■ **Click-target data**:
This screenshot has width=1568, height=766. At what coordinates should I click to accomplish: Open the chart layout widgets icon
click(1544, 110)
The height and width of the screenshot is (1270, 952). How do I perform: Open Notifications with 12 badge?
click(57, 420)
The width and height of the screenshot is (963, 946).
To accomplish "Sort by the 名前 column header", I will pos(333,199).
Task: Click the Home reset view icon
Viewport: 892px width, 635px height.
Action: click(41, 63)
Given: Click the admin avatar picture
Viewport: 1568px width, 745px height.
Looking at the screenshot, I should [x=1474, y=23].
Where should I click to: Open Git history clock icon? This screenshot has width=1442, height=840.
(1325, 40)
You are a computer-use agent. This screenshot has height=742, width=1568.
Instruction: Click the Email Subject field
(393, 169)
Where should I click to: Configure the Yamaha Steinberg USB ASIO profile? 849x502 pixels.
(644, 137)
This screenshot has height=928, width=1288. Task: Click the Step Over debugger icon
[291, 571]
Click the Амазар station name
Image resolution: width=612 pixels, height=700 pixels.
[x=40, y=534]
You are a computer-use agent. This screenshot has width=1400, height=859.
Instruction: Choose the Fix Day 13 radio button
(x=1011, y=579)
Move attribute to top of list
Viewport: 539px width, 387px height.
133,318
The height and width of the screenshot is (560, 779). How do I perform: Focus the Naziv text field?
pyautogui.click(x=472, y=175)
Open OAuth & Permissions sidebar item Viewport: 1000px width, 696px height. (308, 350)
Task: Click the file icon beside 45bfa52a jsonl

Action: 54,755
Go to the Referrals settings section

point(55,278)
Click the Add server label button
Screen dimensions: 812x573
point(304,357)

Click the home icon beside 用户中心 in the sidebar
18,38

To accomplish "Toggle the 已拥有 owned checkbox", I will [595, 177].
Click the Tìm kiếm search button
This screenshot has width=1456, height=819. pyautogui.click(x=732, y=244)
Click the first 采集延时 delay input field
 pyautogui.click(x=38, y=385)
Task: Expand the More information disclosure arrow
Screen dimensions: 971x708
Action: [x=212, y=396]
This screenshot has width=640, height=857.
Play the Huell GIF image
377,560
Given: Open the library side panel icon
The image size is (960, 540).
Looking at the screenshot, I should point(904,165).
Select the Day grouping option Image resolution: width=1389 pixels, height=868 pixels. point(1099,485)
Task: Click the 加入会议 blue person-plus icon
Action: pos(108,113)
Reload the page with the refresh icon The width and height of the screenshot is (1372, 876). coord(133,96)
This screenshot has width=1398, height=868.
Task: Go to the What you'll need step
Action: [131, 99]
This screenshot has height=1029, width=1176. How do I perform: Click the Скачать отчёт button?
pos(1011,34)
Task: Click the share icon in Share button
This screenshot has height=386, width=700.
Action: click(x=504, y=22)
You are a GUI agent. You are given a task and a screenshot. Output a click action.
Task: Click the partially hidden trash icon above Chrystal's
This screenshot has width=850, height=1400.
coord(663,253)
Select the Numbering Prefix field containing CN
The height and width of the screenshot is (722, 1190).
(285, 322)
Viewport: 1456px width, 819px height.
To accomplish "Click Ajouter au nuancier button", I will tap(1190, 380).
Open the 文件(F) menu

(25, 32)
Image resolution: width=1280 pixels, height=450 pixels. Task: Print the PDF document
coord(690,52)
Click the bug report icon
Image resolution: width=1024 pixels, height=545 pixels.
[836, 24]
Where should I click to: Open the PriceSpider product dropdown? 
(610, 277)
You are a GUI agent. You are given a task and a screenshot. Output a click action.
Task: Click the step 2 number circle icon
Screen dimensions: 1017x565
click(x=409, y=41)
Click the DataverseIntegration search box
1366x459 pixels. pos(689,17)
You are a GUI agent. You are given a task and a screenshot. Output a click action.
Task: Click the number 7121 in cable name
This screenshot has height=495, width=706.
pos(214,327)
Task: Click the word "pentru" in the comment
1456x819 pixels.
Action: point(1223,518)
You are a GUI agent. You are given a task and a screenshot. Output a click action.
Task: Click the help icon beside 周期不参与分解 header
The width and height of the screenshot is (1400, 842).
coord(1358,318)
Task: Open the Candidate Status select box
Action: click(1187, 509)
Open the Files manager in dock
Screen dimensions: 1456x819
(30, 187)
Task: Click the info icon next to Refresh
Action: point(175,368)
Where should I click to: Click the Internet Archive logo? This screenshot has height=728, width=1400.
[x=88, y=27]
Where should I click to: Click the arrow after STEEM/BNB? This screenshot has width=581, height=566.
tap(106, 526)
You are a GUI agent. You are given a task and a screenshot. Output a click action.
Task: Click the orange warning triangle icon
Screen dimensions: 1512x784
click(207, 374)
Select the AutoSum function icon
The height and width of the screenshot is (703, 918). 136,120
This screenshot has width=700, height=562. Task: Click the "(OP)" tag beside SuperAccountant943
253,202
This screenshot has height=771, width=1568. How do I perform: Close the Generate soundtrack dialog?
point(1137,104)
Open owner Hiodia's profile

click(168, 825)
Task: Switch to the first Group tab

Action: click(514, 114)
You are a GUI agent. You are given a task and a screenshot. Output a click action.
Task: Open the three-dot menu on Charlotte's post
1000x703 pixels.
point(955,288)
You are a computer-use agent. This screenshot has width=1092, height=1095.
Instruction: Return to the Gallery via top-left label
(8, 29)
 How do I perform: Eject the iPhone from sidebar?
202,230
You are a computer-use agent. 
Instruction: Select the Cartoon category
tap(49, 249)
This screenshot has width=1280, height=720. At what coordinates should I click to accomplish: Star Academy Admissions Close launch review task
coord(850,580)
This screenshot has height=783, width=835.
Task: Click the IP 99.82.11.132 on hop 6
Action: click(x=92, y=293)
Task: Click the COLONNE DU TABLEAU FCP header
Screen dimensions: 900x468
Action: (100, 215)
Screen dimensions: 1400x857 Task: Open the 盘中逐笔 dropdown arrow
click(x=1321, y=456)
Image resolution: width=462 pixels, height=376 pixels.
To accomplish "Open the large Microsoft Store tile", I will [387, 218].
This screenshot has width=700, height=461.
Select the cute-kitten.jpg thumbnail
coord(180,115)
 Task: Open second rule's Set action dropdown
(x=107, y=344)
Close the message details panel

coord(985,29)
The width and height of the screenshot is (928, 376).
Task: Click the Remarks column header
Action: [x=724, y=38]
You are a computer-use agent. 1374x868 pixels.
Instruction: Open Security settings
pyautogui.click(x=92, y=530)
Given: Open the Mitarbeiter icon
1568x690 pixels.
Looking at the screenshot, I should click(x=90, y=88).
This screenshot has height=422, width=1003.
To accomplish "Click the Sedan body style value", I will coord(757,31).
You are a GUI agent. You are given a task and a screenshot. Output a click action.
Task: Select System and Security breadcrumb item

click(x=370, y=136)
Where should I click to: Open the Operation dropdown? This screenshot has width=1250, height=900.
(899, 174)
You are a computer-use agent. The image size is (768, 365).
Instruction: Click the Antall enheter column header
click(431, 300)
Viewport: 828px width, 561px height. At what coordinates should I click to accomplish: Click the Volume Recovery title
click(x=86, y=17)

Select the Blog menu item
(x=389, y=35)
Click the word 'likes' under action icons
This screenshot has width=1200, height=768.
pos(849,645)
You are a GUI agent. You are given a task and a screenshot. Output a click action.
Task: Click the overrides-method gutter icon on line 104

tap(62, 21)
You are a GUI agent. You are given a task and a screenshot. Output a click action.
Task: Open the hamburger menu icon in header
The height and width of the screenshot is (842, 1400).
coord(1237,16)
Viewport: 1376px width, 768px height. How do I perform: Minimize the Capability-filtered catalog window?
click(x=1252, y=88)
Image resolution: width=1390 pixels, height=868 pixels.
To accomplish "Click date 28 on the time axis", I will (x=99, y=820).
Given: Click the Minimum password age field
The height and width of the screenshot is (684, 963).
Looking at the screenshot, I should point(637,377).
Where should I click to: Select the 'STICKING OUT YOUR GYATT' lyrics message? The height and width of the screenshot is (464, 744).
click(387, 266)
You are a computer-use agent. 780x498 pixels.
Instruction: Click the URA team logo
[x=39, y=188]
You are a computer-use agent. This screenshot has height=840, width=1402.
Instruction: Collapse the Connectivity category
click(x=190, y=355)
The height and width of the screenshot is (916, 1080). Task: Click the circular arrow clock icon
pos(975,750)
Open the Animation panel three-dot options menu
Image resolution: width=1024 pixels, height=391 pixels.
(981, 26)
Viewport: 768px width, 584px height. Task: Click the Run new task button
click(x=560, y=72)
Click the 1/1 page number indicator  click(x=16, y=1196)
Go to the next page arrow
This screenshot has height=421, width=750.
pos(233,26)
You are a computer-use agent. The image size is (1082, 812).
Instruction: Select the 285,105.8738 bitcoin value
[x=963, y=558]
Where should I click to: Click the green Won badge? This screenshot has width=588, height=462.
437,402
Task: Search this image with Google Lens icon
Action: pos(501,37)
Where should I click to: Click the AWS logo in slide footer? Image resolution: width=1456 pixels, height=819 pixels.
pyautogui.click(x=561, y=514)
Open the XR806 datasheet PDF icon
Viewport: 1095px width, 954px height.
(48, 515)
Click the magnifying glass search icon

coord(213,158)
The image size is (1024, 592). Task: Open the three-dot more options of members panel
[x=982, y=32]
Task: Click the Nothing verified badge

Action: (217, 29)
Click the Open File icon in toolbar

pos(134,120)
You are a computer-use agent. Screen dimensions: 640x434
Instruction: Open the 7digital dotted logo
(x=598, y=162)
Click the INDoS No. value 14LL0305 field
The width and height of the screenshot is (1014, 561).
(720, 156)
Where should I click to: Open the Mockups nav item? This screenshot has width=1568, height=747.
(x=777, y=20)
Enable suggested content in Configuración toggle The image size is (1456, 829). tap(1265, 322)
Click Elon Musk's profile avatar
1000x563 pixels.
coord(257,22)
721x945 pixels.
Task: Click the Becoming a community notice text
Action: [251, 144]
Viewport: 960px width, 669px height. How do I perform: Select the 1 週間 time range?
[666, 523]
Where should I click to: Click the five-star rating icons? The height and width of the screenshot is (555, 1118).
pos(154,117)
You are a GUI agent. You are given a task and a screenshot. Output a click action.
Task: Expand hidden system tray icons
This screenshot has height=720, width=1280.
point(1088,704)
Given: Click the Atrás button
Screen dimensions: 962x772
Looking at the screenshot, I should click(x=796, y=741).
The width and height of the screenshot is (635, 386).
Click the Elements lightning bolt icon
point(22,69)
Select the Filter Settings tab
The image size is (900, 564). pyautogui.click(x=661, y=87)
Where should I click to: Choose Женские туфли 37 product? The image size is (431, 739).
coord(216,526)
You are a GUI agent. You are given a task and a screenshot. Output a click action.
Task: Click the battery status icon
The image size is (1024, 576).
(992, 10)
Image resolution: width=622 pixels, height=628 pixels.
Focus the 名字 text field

■ **Task prompt**: Reproduce the lines word for word, taking the stretch from the line that contains "Where should I click to: Open the PriceSpider" through the line that contains "click(x=409, y=41)".

■ **Task response**:
Where should I click to: Open the PriceSpider product dropdown? 
(610, 277)
You are a GUI agent. You are given a task and a screenshot. Output a click action.
Task: Click the step 2 number circle icon
Screen dimensions: 1017x565
click(x=409, y=41)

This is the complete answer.